* [What is needed]:
Using the data below, return all lines in which "computer" appears.

(Stored data entries)
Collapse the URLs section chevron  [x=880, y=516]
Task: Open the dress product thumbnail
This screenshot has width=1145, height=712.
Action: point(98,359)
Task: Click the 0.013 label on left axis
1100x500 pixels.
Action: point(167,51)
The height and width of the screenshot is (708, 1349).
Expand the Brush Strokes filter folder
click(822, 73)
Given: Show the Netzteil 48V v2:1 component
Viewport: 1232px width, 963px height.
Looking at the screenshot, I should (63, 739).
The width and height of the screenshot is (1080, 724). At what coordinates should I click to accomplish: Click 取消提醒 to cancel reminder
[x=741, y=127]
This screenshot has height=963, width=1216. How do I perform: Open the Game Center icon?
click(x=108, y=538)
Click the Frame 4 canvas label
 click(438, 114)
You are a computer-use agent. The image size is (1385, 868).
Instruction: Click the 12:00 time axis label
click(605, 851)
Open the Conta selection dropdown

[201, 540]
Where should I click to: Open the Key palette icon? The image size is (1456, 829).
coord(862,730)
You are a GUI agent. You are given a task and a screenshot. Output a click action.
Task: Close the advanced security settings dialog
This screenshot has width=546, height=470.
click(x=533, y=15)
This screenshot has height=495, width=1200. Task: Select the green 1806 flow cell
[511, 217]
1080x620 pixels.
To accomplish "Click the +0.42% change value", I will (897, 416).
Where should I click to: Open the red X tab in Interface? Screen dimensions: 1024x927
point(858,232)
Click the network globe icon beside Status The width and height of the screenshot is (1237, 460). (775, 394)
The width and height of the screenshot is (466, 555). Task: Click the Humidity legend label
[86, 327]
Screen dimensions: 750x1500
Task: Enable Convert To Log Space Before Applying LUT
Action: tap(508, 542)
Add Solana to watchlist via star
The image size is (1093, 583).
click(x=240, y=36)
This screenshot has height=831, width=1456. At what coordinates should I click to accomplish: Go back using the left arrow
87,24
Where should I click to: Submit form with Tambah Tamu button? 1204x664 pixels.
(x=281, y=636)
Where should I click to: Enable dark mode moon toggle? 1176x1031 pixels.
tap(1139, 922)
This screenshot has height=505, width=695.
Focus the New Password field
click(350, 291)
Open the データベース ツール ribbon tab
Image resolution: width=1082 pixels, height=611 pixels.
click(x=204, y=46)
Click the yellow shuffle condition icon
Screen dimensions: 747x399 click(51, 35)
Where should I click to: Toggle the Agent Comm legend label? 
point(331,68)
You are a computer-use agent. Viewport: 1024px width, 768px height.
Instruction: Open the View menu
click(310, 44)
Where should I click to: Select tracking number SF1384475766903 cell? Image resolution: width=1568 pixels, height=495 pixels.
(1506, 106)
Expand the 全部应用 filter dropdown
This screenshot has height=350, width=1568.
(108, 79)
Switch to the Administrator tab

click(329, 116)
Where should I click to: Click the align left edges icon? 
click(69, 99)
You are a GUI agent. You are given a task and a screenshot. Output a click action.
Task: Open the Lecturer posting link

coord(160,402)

* [Task output]:
You are a computer-use agent. The image size is (1385, 868).
You are a computer-use agent. Viewport: 1024px width, 768px height.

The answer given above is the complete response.